Modular Framework for Simulation-Based Multi-objective Optimization of a Cryogenic Air Separation Unit

Bryan V Piguave; Santiago D Salas; Dany De Cecchis; José A Romagnoli

doi:10.1021/acsomega.1c06669

Modular Framework for Simulation-Based Multi-objective Optimization of a Cryogenic Air Separation Unit

ACS Omega. 2022 Apr 2;7(14):11696-11709. doi: 10.1021/acsomega.1c06669. eCollection 2022 Apr 12.

Authors

Bryan V Piguave¹, Santiago D Salas¹, Dany De Cecchis¹, José A Romagnoli²

Affiliations

¹ Escuela Superior Politécnica del Litoral, ESPOL, Facultad de Ciencias Naturales y Matemáticas, Campus Gustavo Galindo Km. 30.5 Vía Perimetral, P.O. Box 09-01-5863, Guayaquil 09015863, Ecuador.
² Department of Chemical Engineering, Louisiana State University, Baton Rouge, Louisiana 70803, United States.

Abstract

A framework to obtain optimal operating conditions is proposed for a cryogenic air separation unit case study. The optimization problem is formulated considering three objective functions, 11 decision variables, and two constraint setups.

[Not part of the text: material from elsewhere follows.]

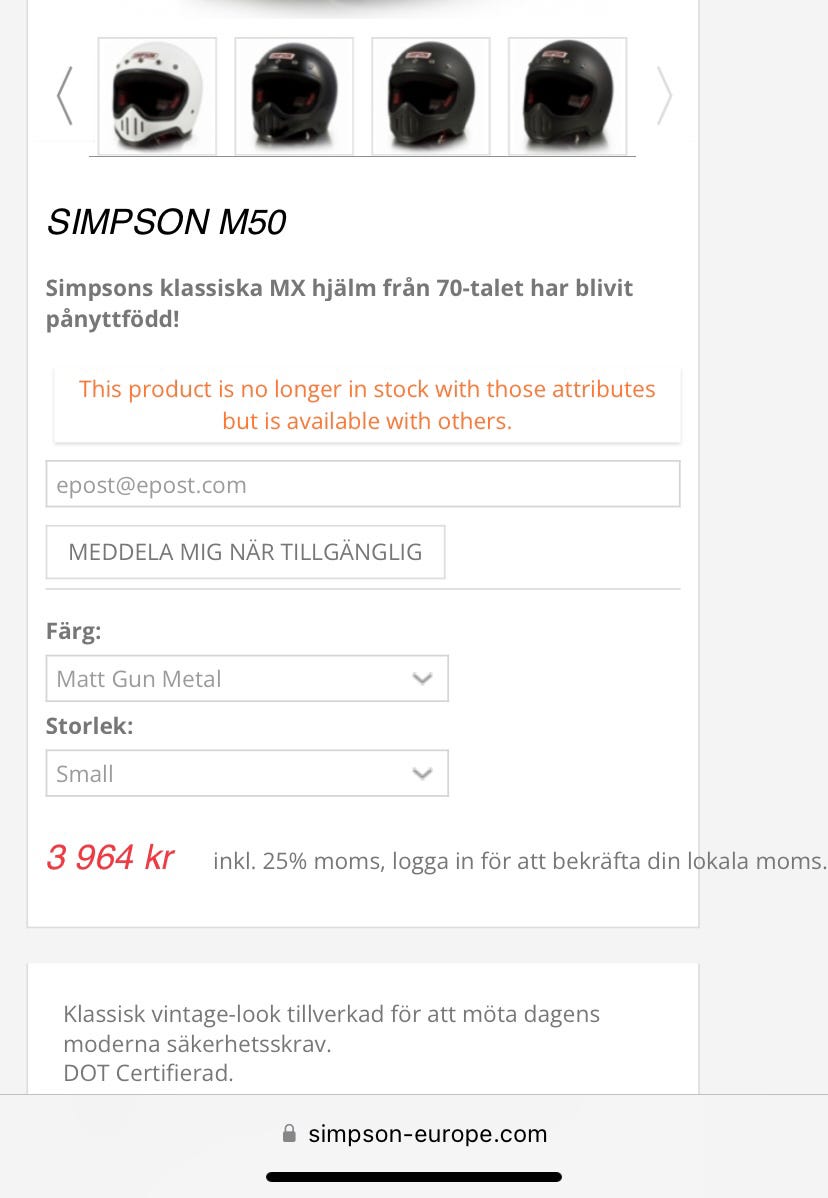Viewport: 828px width, 1198px height.
Task: Tap the home indicator bar
Action: 414,1177

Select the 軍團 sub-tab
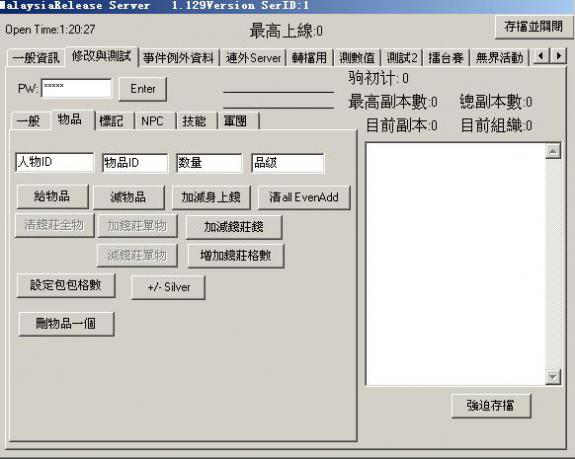(x=237, y=121)
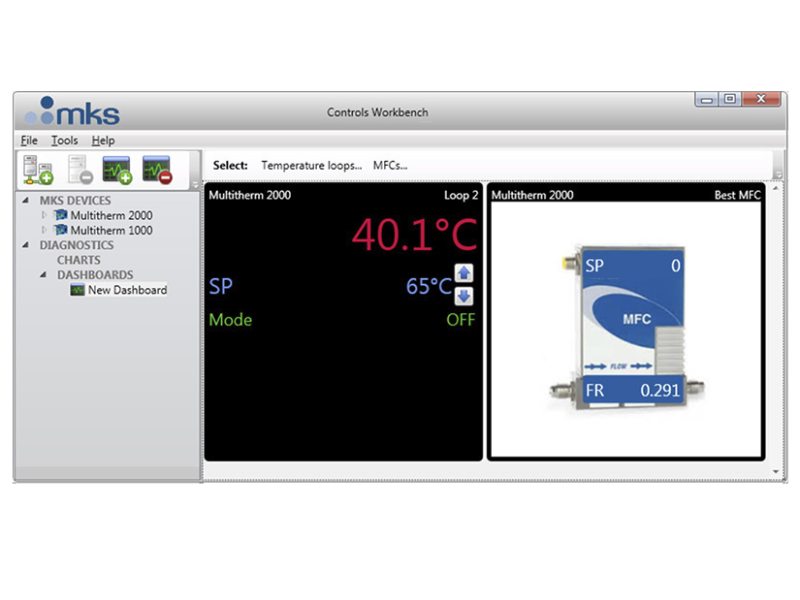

Different optimization algorithms simultaneously evaluate the conflicting objective functions: the annualized cash flow, the efficiency at the compression stage, and capital expenditures. The framework follows a modular approach, in which the process simulator PRO/II and a Python environment are combined. The results permit us to assess the applicability of the tested algorithms and to determine optimal operational windows based on the resultant 3-D Pareto fronts.